To start your plan you need to project your future income. So if you know you are getting a 4% pay increase in June you can put that into your plan. The nice thing about this is this is money you didn’t have before so now is the time to figure out how to put it to use so that you move your financial position forward. You have to review all your sources of income including child support, alimony, pensions, disability etc... Once you have projected your income you need to take a look at your expenses and divide them into to two types of expenses. Fixed expenses which are expenses that are consistently the same every month such as mortgage payments, car payments, alimony, child support etc... And variable expenses which are expense that change on a monthly basis such as gas, electric, water etc... Once you have figured out your income and expenses you can figure out if you have enough cash flow to cover your normal living expense. If you do then great, hopefully you have some left over for savings. Of course if you don’t then you have to figure out how to reduce expenses or increase income. We all know it is usually easier to reduce expenses than increase income.

A financial plan that focuses on your household finances does just that it is designed to help you improve your household finances. The plan focuses on the day to day income and expenses of your household. The key is you will focus on household spending and anything that you may have planned to improve your home or income. This is the time to review your insurance deductibles to make sure you are not over paying for life, auto, homeowners, or renters insurance. You should review your credit cards and eliminate high interest credit cards, your ultimate goal should be to pay off credit card debt at the end of the month avoiding interest expense.

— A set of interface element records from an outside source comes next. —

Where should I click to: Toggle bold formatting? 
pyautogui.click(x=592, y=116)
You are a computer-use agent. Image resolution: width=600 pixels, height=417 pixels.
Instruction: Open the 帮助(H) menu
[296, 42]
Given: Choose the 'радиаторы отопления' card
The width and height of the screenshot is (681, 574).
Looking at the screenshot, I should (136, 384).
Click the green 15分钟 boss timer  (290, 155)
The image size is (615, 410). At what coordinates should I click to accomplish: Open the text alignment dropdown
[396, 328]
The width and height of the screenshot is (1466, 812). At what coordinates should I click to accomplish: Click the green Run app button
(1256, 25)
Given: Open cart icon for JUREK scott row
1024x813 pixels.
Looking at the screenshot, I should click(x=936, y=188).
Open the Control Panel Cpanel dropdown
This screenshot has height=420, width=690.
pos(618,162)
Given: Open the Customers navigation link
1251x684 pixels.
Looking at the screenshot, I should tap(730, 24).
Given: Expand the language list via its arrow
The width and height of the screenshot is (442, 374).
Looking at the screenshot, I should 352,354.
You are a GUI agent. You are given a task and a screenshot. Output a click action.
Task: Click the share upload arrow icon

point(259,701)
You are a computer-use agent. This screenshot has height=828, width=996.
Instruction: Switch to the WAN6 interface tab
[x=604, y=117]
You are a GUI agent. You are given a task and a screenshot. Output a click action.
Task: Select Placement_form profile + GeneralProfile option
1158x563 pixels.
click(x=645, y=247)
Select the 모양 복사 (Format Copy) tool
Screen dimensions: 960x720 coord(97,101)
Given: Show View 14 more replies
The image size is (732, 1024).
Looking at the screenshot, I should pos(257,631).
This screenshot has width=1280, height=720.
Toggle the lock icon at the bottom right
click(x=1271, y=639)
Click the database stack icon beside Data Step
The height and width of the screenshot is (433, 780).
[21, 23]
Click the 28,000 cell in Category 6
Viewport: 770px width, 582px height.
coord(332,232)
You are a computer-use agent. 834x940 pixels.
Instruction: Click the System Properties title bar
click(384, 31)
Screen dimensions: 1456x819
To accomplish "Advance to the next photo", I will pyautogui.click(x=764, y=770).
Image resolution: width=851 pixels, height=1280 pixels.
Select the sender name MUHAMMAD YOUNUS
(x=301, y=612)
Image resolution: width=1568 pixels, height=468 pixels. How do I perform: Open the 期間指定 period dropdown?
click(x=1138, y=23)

An investment financial plan focuses on your investments such as stocks, bonds, mutual funds, options or whatever your preferred investment. This is the time that you will focus on asset allocation which simply means you are going to plan to diversify your assets so you don’t put all your eggs in one basket. If you invest all of your money in a particular investment that suddenly goes down in value you could loose your entire savings. It’s very important that you protect your principal (savings) when you invest. This means it’s important to know when to get out of an investment and when to stay in. Most of the best investment advisor's are only right in their investment choices about 40% of the time, that’s why it’s important that you get out of loosing investments as soon as possible and stay in winning investments as long as possible. When ever you invest you should know your entry and exit points. I will cover this in more detail in the investment section but the bottom line is you should have an investment plan if you want to successfully grow your investment income.

Remember your financial plan is a well thought out guide that you use as your road map to financial freedom. It focuses on your household income and expenses as well as your investment income and expenses. The general idea is to cut expenses as much as possible while increasing income. The most important part of the financial plan is action. You must take action, you can’t have analysis paralysis and you can’t let fear keep you from moving forward. Know that you will make mistakes but you will learn from them ultimately avoiding other bigger costly mistakes.